------ Texto para revisar

José Arregui, el franciscano vasco de mayor actualidad, hace unas declaraciones. Actualidad.


En una entrevista de José Manuel Vidal a Joxe Arregui, en “El Mundo” 3-9-10, hace el P. Arregui varias declaraciones de gran interés. Tomamos nota de algunas.

Comienza la entrevista recordando que Mons. Munilla, el obispo de San Sebastián, le obligaba a Arregui a guardar silencio por haber criticado su nombramiento como obispo; después le amenazaba con enviarlo a Latinoamérica.

Áfirma que él no se seculariza, ni deja el sacerdocio ministerial, se exclaustra y sale del convento. Piensa que ganará su vida en la Universidad de Deusto. Y seguirá comprometido con la comunidad cristiana; vivirá la espiritualidad y buscará formas nuevas de vivir su fe cristiana.

------------

→ **Lista de actividades**:
1. Según el texto sobre José Arregui, ¿adónde amenazaba Mons. Munilla con enviarlo?
2. Copia del texto sobre José Arregui el tramo que va desde "En una entrevista" hasta "nota de algunas.".

------ Material de estudio

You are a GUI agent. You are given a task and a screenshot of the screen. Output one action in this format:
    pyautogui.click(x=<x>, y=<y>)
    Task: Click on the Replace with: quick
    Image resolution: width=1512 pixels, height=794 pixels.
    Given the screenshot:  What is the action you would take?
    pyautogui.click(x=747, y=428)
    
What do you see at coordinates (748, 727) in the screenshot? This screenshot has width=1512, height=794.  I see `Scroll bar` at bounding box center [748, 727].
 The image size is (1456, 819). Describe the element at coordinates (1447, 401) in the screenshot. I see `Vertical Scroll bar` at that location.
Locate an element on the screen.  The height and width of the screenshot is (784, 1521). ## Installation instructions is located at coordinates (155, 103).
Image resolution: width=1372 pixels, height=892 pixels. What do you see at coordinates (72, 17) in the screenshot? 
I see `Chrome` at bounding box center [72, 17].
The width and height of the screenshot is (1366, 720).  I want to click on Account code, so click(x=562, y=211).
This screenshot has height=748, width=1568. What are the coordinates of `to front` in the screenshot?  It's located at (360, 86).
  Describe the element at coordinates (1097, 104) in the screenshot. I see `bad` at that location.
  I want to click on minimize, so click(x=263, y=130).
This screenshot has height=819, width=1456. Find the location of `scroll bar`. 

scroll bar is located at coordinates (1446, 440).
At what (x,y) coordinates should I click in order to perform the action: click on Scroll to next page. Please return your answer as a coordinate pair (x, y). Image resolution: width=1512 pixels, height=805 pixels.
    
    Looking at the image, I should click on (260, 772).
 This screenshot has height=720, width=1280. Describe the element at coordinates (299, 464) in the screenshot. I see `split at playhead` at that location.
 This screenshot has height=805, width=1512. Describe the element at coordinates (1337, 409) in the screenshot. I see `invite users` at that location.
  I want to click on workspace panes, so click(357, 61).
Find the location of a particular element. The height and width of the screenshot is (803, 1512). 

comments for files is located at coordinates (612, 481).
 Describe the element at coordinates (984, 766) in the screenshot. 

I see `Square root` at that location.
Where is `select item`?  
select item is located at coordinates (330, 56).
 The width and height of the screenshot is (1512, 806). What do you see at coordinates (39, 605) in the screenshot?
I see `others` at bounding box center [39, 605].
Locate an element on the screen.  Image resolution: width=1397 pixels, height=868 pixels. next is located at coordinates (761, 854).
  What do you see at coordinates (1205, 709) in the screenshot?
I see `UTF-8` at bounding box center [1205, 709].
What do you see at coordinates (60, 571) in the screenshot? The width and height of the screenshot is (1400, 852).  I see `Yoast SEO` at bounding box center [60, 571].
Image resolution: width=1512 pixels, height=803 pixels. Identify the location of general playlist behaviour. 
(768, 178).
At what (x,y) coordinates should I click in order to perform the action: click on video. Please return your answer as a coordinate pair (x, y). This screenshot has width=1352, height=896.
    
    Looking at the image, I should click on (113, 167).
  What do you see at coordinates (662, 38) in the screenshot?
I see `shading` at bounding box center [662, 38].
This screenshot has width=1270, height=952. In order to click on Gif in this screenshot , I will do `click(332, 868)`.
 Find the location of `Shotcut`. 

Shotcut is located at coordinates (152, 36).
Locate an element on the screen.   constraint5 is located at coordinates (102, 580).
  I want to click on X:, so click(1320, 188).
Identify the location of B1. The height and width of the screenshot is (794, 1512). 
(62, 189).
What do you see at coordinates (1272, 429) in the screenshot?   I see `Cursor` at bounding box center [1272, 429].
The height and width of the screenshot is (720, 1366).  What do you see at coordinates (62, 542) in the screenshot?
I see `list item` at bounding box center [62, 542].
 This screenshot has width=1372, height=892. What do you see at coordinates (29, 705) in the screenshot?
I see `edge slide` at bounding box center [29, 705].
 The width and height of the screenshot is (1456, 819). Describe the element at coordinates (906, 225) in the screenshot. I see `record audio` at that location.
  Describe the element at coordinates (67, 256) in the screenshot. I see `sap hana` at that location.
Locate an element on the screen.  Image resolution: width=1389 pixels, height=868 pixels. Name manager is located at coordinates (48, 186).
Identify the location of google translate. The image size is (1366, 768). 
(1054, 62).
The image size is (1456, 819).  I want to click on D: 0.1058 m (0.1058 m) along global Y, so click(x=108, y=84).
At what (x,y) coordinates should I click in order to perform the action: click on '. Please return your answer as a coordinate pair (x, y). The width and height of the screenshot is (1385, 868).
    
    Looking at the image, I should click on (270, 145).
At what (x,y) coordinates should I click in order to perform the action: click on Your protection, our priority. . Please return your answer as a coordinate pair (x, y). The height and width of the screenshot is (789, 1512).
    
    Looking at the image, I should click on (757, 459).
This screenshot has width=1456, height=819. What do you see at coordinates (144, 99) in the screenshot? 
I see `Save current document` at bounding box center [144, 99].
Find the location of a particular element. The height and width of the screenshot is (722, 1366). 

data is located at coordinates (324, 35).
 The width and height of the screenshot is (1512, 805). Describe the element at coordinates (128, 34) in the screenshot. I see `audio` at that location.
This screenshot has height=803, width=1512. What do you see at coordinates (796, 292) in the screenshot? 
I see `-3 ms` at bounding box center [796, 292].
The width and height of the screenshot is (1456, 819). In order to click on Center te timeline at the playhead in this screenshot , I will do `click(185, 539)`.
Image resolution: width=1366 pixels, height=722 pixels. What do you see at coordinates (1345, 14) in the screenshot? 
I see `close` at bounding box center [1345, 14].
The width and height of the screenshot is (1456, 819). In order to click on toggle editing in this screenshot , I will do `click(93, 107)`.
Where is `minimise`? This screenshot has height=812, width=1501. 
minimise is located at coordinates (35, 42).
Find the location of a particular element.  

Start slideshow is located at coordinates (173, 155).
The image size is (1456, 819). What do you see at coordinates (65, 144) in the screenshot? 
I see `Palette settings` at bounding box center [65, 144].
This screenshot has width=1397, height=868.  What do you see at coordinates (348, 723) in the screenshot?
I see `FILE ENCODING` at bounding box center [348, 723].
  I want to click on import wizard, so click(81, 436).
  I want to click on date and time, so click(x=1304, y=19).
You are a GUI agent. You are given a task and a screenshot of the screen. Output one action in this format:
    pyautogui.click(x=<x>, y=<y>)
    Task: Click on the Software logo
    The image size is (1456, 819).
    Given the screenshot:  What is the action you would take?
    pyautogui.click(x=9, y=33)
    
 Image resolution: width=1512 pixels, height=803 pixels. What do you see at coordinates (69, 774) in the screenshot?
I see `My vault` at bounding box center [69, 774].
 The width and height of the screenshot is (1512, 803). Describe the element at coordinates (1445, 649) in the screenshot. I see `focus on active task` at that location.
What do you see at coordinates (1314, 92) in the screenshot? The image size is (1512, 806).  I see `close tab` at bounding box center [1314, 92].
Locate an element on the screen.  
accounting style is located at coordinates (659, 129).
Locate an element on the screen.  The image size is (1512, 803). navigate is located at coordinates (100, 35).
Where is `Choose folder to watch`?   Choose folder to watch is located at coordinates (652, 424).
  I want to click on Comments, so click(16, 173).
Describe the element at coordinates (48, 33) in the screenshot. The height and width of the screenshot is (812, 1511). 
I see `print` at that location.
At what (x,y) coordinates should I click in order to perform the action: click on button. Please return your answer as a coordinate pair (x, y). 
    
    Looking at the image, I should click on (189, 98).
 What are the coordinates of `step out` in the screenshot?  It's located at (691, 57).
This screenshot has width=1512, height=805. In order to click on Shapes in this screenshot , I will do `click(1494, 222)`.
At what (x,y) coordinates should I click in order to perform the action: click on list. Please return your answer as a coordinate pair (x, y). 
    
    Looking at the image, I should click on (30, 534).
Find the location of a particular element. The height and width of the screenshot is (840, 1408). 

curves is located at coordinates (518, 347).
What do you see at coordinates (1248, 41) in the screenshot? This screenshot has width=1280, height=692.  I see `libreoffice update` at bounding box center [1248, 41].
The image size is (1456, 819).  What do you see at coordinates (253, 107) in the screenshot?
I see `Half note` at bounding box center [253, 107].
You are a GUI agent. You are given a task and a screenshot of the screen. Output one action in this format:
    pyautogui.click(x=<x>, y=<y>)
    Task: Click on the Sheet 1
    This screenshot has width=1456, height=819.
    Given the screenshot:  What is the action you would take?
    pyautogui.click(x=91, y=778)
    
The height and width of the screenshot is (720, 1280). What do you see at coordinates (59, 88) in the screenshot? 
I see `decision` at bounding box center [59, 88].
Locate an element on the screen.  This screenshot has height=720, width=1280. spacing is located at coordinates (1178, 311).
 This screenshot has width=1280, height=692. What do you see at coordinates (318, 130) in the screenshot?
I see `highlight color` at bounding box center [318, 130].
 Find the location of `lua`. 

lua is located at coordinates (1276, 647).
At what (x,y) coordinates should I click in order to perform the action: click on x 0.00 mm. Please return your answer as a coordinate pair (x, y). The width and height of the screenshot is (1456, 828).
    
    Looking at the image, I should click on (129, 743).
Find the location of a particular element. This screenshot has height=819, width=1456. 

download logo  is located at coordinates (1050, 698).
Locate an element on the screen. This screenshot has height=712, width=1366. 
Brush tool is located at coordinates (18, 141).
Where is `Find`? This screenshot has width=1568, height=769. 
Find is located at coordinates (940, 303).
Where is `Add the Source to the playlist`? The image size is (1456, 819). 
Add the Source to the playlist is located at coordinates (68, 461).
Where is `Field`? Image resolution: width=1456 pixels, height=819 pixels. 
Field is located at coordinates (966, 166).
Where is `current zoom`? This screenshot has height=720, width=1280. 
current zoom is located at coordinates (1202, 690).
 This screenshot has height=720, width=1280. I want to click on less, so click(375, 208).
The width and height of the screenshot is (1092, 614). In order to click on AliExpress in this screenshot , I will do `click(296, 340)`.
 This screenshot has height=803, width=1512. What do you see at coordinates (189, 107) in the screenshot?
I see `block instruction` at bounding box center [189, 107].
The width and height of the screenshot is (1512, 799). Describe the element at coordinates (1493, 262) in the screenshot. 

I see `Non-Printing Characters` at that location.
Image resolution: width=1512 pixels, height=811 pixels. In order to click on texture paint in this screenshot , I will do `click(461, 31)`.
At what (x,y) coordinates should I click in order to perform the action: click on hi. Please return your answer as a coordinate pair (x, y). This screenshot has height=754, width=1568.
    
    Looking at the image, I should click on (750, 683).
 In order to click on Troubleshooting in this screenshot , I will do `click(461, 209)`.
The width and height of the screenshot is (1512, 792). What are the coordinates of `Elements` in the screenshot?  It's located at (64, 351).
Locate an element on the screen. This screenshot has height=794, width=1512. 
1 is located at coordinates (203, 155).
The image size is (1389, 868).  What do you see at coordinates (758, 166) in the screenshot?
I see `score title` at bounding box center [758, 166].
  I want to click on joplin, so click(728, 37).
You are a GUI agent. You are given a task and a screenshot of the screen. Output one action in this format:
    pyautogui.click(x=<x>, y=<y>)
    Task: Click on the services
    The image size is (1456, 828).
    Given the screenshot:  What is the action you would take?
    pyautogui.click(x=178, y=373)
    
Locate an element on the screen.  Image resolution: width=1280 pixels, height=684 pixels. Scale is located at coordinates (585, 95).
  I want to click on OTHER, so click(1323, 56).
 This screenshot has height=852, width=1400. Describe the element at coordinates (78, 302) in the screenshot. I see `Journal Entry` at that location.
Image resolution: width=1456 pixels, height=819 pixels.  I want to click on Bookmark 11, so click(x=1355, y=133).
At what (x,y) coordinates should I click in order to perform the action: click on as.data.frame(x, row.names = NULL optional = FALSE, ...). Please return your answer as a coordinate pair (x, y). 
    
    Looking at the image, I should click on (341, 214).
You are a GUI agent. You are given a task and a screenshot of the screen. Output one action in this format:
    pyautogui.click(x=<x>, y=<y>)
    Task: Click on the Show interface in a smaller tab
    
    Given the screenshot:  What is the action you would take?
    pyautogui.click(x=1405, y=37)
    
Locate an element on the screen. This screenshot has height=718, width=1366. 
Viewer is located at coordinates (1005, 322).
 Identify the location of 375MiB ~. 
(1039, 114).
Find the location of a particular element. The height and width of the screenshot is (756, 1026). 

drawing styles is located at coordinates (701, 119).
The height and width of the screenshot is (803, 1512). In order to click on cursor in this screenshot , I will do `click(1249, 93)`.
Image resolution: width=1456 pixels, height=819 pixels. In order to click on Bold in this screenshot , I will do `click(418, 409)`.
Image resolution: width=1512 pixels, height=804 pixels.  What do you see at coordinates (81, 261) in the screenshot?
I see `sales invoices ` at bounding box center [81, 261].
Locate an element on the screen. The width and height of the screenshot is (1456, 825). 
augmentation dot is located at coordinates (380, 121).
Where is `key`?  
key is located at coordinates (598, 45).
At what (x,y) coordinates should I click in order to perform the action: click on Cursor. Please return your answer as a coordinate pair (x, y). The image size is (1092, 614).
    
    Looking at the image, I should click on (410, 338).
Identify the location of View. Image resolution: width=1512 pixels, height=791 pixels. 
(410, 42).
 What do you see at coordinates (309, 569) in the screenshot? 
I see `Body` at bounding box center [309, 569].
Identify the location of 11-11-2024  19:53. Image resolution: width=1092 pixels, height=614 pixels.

------------

→ **Respuestas en orden**:
1. A Latinoamérica.

2.
En una entrevista de José Manuel Vidal a Joxe Arregui, en “El Mundo” 3-9-10, hace el P. Arregui varias declaraciones de gran interés. Tomamos nota de algunas.